Measure the gelatin into the bowl of the stand mixer. Combine 1/2 cup cold water and vanilla in a measuring cup and pour this over the gelatin while whisking gently with a fork. Continue stirring until the gelatin reaches the consistency of apple sauce and there are no more large lumps. Set the bowl back in your standing mixer.
Pour 3/4 cup water into the 4-quart saucepan. Pour the sugar, corn syrup, and salt on top. Do not stir.
Place the pan over medium-high heat and bring it to a full, rapid boil — all of the liquid should be boiling. As it is coming to a bowl, occasionally dip a pastry brush in water and brush down the sides of the pot. This prevents sugar crystals from falling into the liquid, which can cause the syrup to crystallize. If you don’t have a pastry brush, cover the pan for 2 minutes once the mixture is at a boil so the steam can wash the sides. Do not stir the sugar once it has come to a boil
Clip a candy thermometer to the side of the sauce pan and continue boiling until the sugar mixture reaches 247°F to 250°F. Take the pan off the heat and remove the thermometer.
Turn on your mixer to medium speed. Carefully pour the hot sugar syrup down the side of the bowl into the gelatin. The mixture may foam up — just go slowly and carefully.
When all the syrup has been added, cover the bowl with a clean kitchen towel and increase the speed to high (the cloth protects from splatters — the cloth can be removed after the marshmallows have started to thicken).
Whip for about 10 minutes. At first, the liquid will be very clear and frothy. Around 3 minutes, the liquid will start looking opaque, white, and creamy, and the bowl will be very warm to the touch. Around 5 minutes, the marshmallow will start to increase in volume. You’ll see thin, sticky strands between the whisk and the side of the bowl; these strands will start to thicken into ropes over the next 5 minutes. The marshmallow may not change visually in the last few minutes, but continue beating for the full 10 minutes. When you finish beating and stop the mixer, it will resemble soft-serve vanilla ice cream.
With the mixer running on medium, slowly lift the whisk out of the bowl so it spins off as much marshmallow as possible. Using your stiff spatula, scrape the marshmallow mixture into the pan. This stuff is very thick and sticky, so don’t worry about getting every last bit out of the bowl. Just get as much as you can.
Spray your hands lightly with cooking oil and smooth the top of the marshmallow to make it as even as possible. Let the mixture sit uncovered and at room temperature for 6 to 24 hours to set and “cure.”
Combine the powdered sugar and cornstarch in a bowl.
Sprinkle the top of the cured marshmallows with some of the powdered sugar mix and smooth it with your hand. Flip the block of marshmallows out onto your work surface. Use a spatula to pry them out of the pan if necessary. Sprinkle more powdered sugar mixture over the top of the marshmallow block.
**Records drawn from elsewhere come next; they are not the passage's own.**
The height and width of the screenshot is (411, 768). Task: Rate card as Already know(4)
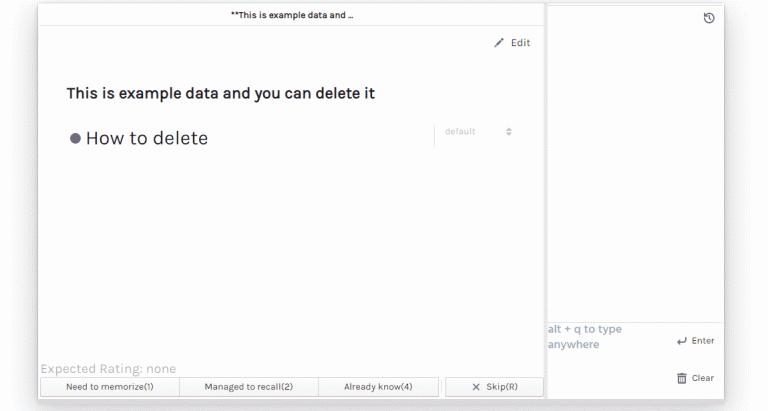click(x=378, y=387)
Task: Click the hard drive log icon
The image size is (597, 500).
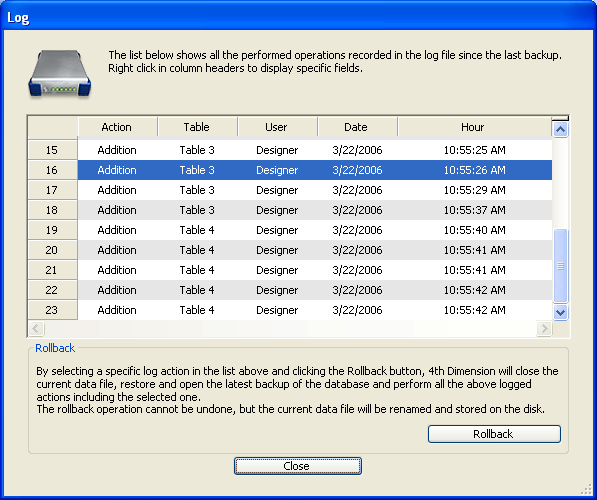Action: [60, 73]
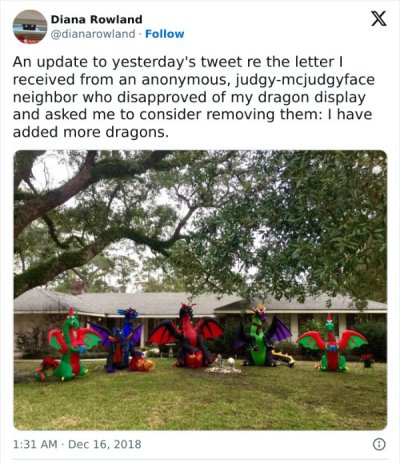400x463 pixels.
Task: Click the red and black center dragon
Action: [186, 336]
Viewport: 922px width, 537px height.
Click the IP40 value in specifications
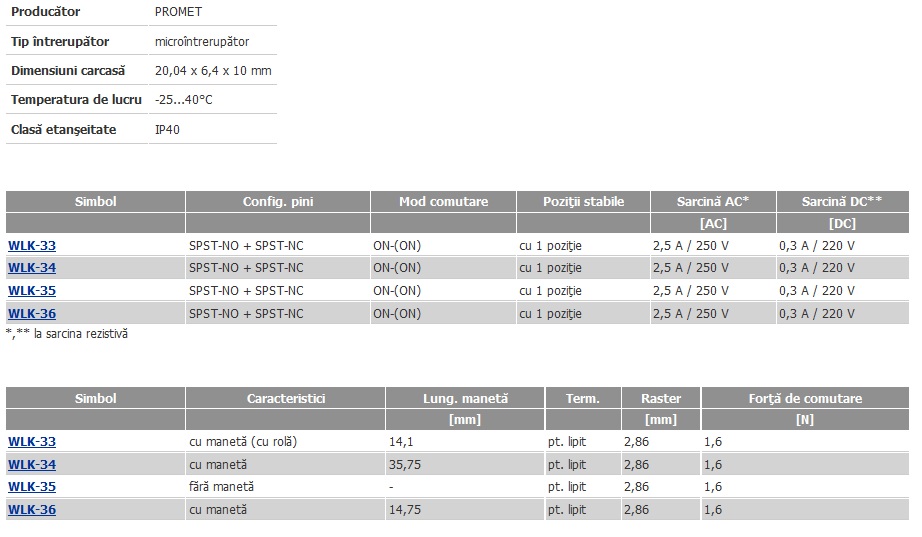(168, 130)
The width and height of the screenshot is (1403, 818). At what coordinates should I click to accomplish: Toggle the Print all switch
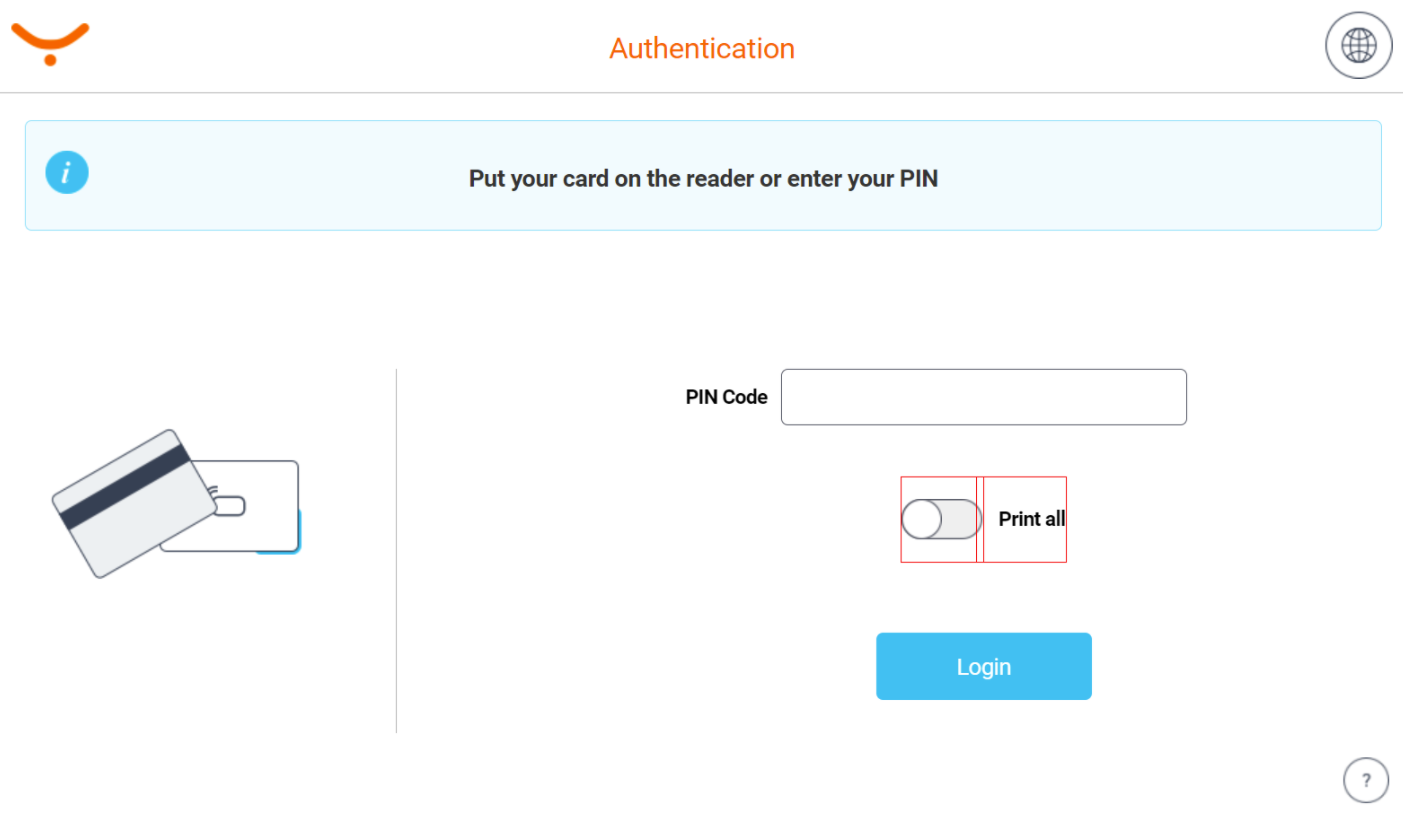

Using a sharp knife or pizza wheel, cut the marshmallows into squares. It helps to dip your knife in water every few cuts. (You can also cut the marshmallows with cookie cutters.)
Toss each square in the powdered sugar mix so all the sides are evenly coated.
Marshmallows will keep in an airtight container at room temperature for several weeks. Leftover marshmallow coating can be stored in a sealed container indefinitely.